**Description of the task:** Your answer must be a single number: how many lines in the records include the word "header".

**Records to use:**

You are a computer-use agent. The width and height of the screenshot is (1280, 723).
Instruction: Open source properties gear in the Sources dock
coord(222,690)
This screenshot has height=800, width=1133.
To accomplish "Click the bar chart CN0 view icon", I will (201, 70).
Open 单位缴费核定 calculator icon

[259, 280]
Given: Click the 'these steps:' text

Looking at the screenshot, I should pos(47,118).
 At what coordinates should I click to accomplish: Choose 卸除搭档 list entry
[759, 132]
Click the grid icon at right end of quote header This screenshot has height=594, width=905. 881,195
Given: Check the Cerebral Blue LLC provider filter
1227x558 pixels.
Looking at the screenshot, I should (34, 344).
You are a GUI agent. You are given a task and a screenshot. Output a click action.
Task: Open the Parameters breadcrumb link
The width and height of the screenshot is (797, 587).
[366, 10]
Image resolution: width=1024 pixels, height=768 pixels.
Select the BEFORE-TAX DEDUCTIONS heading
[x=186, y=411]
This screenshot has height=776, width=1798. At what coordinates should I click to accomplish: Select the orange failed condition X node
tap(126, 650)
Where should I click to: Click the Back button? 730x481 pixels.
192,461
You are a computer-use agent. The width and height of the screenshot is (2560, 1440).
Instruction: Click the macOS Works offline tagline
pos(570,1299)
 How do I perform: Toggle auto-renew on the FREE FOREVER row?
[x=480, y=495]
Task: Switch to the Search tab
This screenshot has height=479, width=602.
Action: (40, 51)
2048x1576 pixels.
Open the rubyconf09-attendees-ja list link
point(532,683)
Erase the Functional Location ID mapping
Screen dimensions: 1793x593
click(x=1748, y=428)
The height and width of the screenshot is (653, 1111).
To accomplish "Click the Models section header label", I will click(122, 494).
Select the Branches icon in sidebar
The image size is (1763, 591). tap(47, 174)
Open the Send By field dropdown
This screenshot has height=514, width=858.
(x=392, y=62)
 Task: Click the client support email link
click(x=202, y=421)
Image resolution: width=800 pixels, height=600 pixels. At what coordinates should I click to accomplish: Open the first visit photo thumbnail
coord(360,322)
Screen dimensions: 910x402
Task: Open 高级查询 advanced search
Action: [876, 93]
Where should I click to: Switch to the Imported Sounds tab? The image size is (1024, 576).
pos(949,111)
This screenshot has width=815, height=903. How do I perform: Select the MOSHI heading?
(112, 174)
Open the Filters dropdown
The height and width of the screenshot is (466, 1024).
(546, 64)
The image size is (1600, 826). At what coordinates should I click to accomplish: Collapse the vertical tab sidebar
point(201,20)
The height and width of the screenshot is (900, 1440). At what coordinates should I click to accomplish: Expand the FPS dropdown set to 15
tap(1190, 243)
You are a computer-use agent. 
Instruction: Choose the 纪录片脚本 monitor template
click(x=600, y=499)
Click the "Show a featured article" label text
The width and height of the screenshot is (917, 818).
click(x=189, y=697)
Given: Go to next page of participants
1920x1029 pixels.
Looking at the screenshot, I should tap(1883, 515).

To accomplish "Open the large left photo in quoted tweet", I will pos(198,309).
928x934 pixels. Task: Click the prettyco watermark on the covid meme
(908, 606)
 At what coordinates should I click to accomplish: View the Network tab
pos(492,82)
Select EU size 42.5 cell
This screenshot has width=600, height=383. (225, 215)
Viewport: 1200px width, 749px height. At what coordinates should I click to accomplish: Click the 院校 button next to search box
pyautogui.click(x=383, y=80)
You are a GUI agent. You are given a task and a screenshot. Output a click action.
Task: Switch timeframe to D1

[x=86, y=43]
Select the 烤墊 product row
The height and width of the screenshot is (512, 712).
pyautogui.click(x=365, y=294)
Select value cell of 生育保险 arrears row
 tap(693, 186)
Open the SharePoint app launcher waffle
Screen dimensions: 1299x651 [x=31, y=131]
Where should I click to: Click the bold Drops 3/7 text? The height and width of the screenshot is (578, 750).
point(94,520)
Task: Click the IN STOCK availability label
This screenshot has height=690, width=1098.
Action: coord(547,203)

**Your response:** 2